Il s’agit d’un véritable drame pour le pays, mais si la situation venait à changer, l’Algérie pourrait se retrouver avec des centaines de cadres hautement qualifiés grâce aux expériences acquises à travers le monde, ce qui constituerait un atout majeur pour réorienter l’économie du pays.

Des valeurs fortes et nobles
Une réorientation qui doit se faire pendant que les ressources financières la permettent. A ce propos, M. Benbitour prévoit une baisse des exportations d’ici l’année 2020, pour lui des réformes doivent débuter avant la fin 2012, afin que le pays soit prêt à faire face à la nouvelle situation.
Il considère que «les secteurs sur lesquels il faudra investir sont : les services qui gravitent autour des TIC, le tourisme, l’agriculture et l’industrie. et ce sont tous des secteurs où notre diaspora peut beaucoup apporter que ça soit en assurant la distribution à l’étranger ou en partageant son savoir-faire».
Mais le plus important c’est que cette relance soit construite sur des valeurs fortes et nobles : «on construit une économie d’abord sur les valeurs morales d’une société, l’éducation civique, le code de l’honneur, la tolérance, la discipline, la rigueur, la performance, le sens du devoir, l’ordre de mérite, la loyauté, le goût de l’effort, la déontologie et la connaissance», estime M. Mebtoul qui a par ailleurs précisé que ni l’âge d’un pays ni ses ressources naturelles ne font son développement.

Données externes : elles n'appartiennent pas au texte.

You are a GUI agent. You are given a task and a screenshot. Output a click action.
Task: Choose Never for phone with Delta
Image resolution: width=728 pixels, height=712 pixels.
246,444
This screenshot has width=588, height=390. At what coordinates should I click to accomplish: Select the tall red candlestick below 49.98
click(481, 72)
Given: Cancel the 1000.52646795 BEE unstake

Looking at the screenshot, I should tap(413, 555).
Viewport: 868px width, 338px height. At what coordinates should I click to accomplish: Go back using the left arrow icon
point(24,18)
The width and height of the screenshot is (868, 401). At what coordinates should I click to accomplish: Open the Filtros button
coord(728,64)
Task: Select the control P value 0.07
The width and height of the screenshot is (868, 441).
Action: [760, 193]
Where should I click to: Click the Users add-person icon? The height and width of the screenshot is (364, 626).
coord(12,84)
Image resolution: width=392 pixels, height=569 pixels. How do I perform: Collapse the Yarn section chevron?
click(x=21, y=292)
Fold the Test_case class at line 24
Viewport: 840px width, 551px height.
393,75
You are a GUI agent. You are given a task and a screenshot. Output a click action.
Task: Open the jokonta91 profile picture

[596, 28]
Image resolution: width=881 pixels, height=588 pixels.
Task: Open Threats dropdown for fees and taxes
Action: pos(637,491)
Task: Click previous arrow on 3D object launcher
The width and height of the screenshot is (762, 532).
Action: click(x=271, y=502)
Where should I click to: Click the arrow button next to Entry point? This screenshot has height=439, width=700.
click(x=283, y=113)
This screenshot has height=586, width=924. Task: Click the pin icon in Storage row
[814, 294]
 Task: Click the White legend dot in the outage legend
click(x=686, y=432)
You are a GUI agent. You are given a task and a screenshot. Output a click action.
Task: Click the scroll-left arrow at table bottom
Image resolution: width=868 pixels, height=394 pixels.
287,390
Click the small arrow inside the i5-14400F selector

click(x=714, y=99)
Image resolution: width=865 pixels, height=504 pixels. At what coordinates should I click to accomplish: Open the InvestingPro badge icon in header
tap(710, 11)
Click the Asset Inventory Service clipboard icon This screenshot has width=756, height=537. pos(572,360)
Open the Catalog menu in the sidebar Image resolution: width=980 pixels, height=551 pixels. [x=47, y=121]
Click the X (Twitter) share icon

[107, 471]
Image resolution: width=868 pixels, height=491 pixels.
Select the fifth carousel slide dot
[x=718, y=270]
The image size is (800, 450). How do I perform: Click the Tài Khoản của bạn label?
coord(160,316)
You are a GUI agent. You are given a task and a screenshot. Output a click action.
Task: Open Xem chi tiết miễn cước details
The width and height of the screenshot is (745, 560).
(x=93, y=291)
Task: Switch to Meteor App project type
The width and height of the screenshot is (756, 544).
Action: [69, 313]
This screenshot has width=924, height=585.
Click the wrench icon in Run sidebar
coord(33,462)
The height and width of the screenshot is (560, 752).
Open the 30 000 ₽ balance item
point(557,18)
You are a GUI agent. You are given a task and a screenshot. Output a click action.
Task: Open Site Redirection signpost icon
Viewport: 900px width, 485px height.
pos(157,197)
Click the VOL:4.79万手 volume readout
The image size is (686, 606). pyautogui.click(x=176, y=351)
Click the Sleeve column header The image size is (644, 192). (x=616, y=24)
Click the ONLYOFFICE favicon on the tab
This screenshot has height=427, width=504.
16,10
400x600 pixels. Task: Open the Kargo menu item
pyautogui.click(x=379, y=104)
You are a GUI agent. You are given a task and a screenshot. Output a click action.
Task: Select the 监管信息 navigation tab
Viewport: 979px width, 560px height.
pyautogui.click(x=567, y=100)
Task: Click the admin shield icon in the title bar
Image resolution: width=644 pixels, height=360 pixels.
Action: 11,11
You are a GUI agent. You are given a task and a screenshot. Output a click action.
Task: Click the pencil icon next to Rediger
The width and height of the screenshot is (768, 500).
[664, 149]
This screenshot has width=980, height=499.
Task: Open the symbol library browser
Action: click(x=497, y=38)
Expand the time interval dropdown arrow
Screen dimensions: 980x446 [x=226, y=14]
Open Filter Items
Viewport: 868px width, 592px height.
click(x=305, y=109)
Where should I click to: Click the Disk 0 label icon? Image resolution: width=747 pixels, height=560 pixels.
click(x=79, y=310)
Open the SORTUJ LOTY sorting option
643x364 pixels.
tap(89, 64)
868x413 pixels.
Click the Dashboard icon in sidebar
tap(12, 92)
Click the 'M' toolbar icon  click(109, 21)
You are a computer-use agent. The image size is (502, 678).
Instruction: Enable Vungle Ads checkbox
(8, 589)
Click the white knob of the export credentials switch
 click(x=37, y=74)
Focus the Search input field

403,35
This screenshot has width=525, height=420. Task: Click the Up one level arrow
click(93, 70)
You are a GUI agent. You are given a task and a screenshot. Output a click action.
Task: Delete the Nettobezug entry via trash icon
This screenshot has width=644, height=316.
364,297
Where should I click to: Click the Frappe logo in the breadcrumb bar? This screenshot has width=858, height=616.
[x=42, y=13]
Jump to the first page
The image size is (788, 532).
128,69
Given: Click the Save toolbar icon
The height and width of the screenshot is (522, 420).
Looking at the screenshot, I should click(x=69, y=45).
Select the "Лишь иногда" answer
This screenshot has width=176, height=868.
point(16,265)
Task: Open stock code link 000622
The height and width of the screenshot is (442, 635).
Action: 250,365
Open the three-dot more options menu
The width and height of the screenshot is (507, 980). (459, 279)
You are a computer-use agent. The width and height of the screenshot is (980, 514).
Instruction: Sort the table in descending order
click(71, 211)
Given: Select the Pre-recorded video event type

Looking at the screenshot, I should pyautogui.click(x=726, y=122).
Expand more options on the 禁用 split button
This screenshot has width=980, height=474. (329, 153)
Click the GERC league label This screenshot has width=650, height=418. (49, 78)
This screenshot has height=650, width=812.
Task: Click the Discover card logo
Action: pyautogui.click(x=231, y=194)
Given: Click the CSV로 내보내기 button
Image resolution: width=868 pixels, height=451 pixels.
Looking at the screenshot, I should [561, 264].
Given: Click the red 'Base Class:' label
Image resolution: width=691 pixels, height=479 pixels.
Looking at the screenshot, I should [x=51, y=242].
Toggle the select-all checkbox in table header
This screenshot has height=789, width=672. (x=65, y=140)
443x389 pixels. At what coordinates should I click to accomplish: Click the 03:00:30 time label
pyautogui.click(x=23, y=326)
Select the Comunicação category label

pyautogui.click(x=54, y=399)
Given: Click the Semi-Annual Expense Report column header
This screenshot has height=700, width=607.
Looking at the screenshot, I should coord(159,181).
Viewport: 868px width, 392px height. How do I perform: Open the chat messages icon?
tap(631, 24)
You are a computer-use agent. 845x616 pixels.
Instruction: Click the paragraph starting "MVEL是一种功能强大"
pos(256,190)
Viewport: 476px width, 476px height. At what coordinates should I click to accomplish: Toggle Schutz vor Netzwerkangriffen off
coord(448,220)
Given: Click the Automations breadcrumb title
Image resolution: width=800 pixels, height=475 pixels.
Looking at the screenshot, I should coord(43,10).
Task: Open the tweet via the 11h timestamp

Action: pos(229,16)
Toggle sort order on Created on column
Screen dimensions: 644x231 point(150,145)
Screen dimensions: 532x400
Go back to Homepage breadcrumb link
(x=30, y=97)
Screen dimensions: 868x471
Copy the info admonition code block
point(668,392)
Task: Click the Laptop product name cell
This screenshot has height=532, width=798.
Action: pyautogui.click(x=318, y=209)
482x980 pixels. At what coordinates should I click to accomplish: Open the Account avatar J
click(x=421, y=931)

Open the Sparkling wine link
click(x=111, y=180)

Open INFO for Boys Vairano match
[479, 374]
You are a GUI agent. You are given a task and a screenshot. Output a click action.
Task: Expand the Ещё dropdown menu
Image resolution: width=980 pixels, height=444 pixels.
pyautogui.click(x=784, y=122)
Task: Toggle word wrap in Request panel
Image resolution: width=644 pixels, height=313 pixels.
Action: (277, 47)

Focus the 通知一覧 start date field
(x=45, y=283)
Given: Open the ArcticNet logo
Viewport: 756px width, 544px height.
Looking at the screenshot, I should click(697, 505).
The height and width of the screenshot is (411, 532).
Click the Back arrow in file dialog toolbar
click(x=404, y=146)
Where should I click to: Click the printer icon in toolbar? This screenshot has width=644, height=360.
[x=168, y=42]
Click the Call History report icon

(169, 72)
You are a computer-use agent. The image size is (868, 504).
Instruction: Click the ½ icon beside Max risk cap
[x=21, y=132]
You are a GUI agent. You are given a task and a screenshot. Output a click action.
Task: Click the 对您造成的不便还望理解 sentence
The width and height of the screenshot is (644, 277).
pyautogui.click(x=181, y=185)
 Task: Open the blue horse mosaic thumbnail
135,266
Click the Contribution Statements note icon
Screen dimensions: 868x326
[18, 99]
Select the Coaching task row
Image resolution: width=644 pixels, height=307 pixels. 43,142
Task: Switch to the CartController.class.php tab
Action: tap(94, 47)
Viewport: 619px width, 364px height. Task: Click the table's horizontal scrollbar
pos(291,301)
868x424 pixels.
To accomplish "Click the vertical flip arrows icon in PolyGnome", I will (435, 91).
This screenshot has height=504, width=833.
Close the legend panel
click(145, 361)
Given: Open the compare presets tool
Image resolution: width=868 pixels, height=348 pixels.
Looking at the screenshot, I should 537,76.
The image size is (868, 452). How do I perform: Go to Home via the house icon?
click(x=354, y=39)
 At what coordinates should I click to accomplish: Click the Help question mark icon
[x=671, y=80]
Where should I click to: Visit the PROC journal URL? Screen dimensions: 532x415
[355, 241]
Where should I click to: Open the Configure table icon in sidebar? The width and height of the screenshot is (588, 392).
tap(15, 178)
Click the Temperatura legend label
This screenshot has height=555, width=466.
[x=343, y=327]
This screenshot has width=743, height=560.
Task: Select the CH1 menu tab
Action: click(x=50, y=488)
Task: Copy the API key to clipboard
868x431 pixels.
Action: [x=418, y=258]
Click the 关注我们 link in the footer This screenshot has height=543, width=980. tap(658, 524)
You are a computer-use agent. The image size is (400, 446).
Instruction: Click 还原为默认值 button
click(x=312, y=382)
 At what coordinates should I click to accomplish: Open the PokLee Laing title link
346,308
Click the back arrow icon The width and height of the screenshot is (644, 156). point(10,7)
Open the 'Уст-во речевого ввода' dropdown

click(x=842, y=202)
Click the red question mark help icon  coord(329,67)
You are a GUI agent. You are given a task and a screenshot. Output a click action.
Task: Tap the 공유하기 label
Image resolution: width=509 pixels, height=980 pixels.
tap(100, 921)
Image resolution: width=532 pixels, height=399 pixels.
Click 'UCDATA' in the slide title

L’Algérie a de grandes potentialités. Grâce à sa richesse en ressources humaines, elle peut aspirer à un avenir meilleur, où émigrés et nationaux travailleraient ensemble pour le développement et la prospérité de leur pays. Ceci doit passer par des réformes profondes qui touchent tous les domaines, afin que les algériens puissent accueillir l’après-pétrole dans les meilleures conditions.